Xiao Jiying, Liu Lingyue, Ali Kamran, Wu Suling, Chen Junsong
Department of Pulmonology, Hangzhou Children's Hospital, Hangzhou, Zhejiang, 310015, People's Republic of China.
Department of Surgery, The Fourth Affiliated Hospital of School of Medicine, and International School of Medicine, International Institutes of Medicine, Zhejiang University, Yiwu, Zhejiang, 322000, People's Republic of China.
J Asthma Allergy. 2024 Oct 15;17:1015-1025. doi: 10.2147/JAA.S489639. eCollection 2024.
We aimed to observe and analyze the differences in impulse oscillometry (IOS) and fractional expiratory nitric oxide (FeNO) in relation to asthma control among preschool children, and to explore the predictive value of IOS combined with FeNO for uncontrolled asthma.
This study enrolled 171 preschool children with asthma and 30 healthy preschool children between June 2022 and June 2023. We categorized the asthmatic children as having controlled asthma (n=85) and uncontrolled asthma (n=86) after a 3-month follow-up. IOS and FeNO were collected on the first visit at baseline. Differences in metrics were compared between controlled asthma, uncontrolled asthma and healthy control groups. The area under the receiver operating characteristic curve (AUROC) was utilized to explore the discriminative ability of IOS and FeNO, alone or in combination, against uncontrolled asthma.
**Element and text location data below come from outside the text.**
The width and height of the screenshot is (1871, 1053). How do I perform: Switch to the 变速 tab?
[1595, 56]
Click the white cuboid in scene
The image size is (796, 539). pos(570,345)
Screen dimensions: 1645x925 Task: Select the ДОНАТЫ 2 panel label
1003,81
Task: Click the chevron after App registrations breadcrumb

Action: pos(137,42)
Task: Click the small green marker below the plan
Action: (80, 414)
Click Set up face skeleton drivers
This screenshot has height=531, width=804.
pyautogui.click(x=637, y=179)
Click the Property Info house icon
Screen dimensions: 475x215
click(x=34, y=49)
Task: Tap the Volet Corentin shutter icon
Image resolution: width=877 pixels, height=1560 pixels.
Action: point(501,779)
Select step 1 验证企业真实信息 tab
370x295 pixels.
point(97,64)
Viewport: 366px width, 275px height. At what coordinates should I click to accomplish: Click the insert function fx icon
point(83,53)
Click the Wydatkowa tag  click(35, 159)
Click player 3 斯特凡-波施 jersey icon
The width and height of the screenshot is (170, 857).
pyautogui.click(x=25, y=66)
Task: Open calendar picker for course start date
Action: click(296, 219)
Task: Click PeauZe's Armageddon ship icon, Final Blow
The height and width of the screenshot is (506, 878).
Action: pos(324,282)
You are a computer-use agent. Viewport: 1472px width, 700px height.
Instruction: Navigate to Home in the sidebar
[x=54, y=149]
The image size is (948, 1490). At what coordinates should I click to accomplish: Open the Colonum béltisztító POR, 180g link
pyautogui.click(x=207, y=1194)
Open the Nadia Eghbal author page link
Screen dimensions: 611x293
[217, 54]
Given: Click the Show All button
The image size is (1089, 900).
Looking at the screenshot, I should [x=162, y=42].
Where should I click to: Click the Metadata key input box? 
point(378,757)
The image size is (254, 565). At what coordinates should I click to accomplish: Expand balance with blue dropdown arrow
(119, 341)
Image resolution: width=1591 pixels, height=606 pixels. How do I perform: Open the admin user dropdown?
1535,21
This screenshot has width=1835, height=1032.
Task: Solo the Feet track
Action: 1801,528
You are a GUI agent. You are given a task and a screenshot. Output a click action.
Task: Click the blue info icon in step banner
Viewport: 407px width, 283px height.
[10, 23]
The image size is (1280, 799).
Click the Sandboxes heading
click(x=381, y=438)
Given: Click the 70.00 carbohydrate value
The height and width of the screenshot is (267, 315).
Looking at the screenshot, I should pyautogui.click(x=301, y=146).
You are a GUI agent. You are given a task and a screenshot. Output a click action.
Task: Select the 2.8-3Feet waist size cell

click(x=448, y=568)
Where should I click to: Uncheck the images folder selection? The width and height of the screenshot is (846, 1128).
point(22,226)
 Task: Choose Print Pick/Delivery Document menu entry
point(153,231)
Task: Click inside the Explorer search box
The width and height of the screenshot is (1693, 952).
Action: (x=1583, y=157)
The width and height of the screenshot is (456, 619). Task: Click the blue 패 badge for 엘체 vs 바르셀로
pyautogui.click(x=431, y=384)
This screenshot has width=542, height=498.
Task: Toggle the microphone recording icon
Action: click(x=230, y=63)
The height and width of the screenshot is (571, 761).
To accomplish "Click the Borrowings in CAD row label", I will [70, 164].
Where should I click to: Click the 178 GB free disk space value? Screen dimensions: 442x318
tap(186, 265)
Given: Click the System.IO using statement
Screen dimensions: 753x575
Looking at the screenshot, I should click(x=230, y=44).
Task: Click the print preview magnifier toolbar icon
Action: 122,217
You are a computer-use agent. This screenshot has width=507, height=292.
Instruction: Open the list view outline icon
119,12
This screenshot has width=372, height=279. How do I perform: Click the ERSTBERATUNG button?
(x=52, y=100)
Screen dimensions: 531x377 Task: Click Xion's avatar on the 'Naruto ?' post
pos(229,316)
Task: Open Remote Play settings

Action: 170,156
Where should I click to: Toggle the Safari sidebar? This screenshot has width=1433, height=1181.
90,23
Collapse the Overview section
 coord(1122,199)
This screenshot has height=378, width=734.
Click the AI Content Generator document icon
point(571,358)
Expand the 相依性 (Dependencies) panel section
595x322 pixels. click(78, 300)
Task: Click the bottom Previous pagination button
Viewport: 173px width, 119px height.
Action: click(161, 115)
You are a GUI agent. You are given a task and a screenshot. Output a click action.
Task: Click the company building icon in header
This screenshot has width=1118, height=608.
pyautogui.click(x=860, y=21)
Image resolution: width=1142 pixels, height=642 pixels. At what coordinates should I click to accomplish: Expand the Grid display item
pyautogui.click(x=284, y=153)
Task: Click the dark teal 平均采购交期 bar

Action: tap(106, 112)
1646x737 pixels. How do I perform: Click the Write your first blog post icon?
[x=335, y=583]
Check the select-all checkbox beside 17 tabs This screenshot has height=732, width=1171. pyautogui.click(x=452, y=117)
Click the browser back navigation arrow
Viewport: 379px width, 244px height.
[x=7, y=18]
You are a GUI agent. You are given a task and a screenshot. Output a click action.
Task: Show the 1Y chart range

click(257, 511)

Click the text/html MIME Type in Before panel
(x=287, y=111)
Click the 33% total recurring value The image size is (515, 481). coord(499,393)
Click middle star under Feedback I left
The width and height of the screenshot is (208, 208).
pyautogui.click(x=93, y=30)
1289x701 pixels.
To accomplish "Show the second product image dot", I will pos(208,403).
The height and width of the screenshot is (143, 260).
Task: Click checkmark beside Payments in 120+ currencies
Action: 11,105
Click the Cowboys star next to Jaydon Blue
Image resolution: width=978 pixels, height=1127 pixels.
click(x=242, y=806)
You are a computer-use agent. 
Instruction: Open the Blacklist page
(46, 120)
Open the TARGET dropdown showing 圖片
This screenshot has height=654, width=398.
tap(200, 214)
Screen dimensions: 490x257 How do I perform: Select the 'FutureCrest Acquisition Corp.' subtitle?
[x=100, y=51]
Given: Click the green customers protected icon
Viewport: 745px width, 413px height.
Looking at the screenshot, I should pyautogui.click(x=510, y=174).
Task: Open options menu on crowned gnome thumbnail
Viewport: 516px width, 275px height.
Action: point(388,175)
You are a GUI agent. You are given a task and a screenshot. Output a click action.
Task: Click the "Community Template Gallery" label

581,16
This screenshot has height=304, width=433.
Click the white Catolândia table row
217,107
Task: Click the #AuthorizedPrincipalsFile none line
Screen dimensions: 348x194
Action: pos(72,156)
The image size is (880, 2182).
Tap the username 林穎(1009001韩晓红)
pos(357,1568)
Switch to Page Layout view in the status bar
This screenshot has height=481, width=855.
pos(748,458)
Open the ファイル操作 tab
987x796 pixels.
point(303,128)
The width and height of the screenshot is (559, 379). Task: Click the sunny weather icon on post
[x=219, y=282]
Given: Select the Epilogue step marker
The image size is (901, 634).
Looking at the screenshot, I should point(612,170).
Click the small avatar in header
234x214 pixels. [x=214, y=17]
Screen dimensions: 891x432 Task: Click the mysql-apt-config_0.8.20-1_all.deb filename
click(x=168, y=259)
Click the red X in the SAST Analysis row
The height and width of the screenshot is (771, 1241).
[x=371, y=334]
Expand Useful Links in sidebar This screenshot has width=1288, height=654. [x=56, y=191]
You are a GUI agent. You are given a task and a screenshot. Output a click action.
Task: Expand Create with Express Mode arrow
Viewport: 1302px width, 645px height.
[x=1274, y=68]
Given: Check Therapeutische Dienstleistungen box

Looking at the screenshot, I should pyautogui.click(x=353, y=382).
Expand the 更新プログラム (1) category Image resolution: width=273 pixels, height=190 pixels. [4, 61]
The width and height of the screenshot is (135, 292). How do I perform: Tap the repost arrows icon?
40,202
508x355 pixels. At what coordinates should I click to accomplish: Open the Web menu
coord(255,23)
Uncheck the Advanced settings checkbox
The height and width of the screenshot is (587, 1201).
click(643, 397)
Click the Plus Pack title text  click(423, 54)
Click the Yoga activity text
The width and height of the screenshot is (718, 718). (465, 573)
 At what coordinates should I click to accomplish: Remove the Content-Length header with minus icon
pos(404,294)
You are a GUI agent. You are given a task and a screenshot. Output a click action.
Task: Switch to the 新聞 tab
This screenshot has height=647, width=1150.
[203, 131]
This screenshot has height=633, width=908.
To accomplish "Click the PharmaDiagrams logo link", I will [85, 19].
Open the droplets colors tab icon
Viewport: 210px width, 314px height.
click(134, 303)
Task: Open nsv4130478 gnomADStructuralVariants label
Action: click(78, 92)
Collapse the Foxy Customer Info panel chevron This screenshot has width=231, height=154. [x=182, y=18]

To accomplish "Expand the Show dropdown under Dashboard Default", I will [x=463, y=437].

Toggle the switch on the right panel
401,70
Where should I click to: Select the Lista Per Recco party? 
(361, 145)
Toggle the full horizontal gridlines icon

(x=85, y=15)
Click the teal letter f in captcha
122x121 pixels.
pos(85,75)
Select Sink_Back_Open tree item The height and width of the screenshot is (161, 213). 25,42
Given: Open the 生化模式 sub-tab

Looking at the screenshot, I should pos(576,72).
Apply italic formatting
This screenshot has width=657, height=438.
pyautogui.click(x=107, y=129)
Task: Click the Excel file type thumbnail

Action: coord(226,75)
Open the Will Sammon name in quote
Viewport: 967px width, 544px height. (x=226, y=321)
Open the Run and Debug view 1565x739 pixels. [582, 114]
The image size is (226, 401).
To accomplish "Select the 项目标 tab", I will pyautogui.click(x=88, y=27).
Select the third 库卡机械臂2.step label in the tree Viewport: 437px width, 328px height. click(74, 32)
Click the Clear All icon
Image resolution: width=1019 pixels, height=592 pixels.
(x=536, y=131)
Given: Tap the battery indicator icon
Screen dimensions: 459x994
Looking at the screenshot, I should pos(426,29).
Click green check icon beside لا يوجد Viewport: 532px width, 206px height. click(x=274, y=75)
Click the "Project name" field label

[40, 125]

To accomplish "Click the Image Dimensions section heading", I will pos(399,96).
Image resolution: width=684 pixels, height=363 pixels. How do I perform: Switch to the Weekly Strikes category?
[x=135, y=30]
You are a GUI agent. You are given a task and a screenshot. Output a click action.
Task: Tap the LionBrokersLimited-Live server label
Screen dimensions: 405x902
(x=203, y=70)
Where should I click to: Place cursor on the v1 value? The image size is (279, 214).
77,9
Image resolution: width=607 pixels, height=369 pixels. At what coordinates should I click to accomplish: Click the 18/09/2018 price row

Compared to the controlled asthma group, the IOS values of R5, X5, R5-R20, and Fres were significantly higher in the uncontrolled asthma group, except for R20. R5 and R5-R20 had the highest area under the curve (AUC), which could reach 0.74 (95% CI 0.66-0.82) and 0.72 (95% CI 0.64-0.80). R20 had the lowest AUC of 0.59. The AUC for FeNO alone was 0.88 (95% CI 0.84-0.93) with a cutoff value of 17.50 ppb, sensitivity and specificity of 0.73 and 0.89. The AUCs of all IOS metrics combined with FeNO were significantly higher, with the highest AUC of 0.92 (95% CI 0.87-0.96) for R5-R20+FeNO, and with a sensitivity and specificity of 0.88 and 0.84.
There were significant differences in IOS and FeNO in relation to asthma control among preschooler children. FeNO might be the best predictor of asthma control, and adding any of IOS metrics increased moderately the predictive value.
观察并分析学龄前儿童脉冲振荡法(IOS)和呼出气一氧化氮分数(FeNO)在哮喘控制方面的差异,并探讨IOS联合FeNO对未控制哮喘的预测价值。
本研究纳入了2022年6月至2023年6月期间的171名学龄前哮喘儿童和30名健康学龄前儿童。经过3个月的随访,将哮喘儿童分为哮喘控制组(n = 85)和未控制哮喘组(n = 86)。在基线首次就诊时收集IOS和FeNO数据。比较哮喘控制组、未控制哮喘组和健康对照组之间各项指标的差异。利用受试者工作特征曲线下面积(AUROC)来探讨IOS和FeNO单独或联合使用对未控制哮喘的鉴别能力。
与哮喘控制组相比,未控制哮喘组的R5、X5、R5-R20和Fres的IOS值显著更高,但R20除外。R5和R5-R20的曲线下面积(AUC)最高,分别可达0.74(95%CI 0.66 - 0.82)和0.72(95%CI 0.64 - 0.80)。R20的AUC最低,为0.59。单独FeNO的AUC为0.88(95%CI 0.84 - 0.93),截断值为17.50 ppb,敏感性和特异性分别为0.73和0.89。所有IOS指标与FeNO联合使用的AUC显著更高,其中R5-R20+FeNO的AUC最高,为0.92(95%CI 0.87 - 0.96),敏感性和特异性分别为0.88和0.84。
学龄前儿童中,IOS和FeNO在哮喘控制方面存在显著差异。FeNO可能是哮喘控制的最佳预测指标,添加任何一项IOS指标均可适度提高预测价值。